By the time we finished, I felt confident. Not certain, but confident. The kind of confidence that came from knowing I had prepared for every outcome except the one I could not control. Anya's own heart.
"Get some rest," I told Mikhail. "Tomorrow we take back what is ours."
After he left, I sat alone in my office. The building was silent. I poured myself a drink I did not want and stared at the wall.
Tomorrow I would face my sister.
Tomorrow I would get my empire back. And tomorrow I would prove to Anya that I could win without violence.
That I could be better than my father.
That I could choose both the empire and her.
My phone buzzed. It was a message from an unknown number.
I opened it.
It was a letter.
"Dear brother, by now you have realized I have Anya. And by now you have made plans to get her back. But I want you to know something. Tomorrow at our meeting, you will have a choice. Give up your claim to the empire completely. Walk away forever. Or I give Anya to Alexei Volkov. Your choice. You have until noon."
My blood turned to ice.
Alexei Volkov.
The name alone made my hands shake with rage. I had not heard that name in months. Not since I put him in prison myself. He had been untouchable once. A predator who collected enemies like trophies.
Volkov was a monster. A man who made mafias like me look like a saint.
And he hated me. Hated me with a passion that bordered on obsession. I was the one who looked him up. He had been interested in Anya. If he had Anya, he would not just hurt her to hurt me. He would take his time. He would make sure I heard every detail.
If Katya gave Anya to Volkov, he would use her to destroy me. He would make her suffer in ways I could not even imagine.
I stood up so fast my chair fell backward.
"Mikhail!" I shouted.
He came running, still pulling on his jacket. "What is it?"
I showed him the message.
His face went pale. "Volkov was released from prison three days ago. I meant to tell you but with everything..."
"She is going to give Anya to Volkov," I said. My voice shook. "Unless I give up everything."
"What are you going to do?" Mikhail asked.
I looked at the message again. At the impossible choice my sister had given me. My empire or Anya's life. My pride or her safety. Everything I had worked for or the woman I loved.
And I realized there was no choice at all.
"I am going to give her what she wants," I said quietly. "The empire. All of it."

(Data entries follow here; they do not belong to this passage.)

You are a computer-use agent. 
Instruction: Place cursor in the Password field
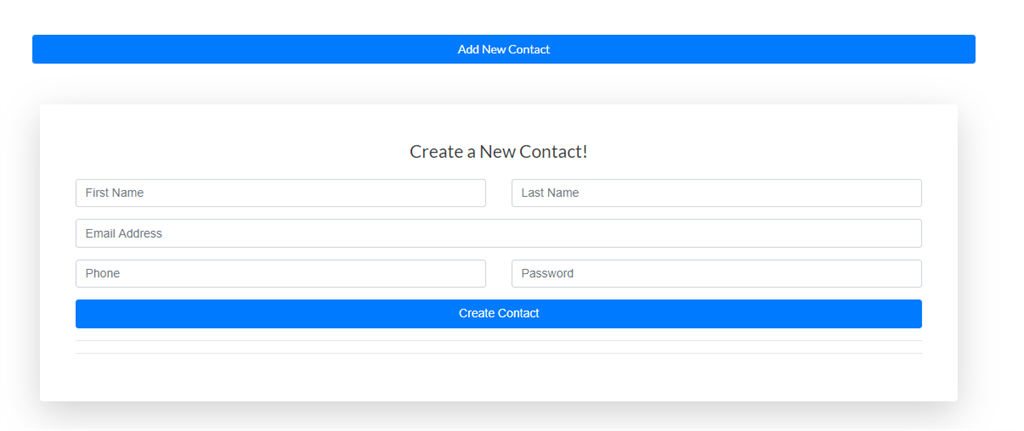(x=716, y=274)
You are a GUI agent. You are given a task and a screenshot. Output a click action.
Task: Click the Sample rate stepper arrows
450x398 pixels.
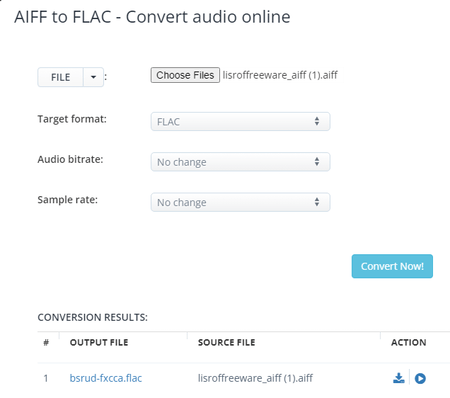pos(317,202)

"Boss, if you walk away, you have nothing. The men will scatter. Your enemies will come for you. Volkov will still—"
"I am walking away," I said. "Tomorrow. At noon. I am giving Katya everything and walking away with Anya."
"Are you sure?" Mikhail asked.
I looked at him. "She is going to give Anya to Volkov, Mikhail. Do you know what that means? Do you know what he will do to her?"
"I know," Mikhail said quietly.
"Then you know I have no choice," I said. "The empire means nothing if Anya is destroyed because of it."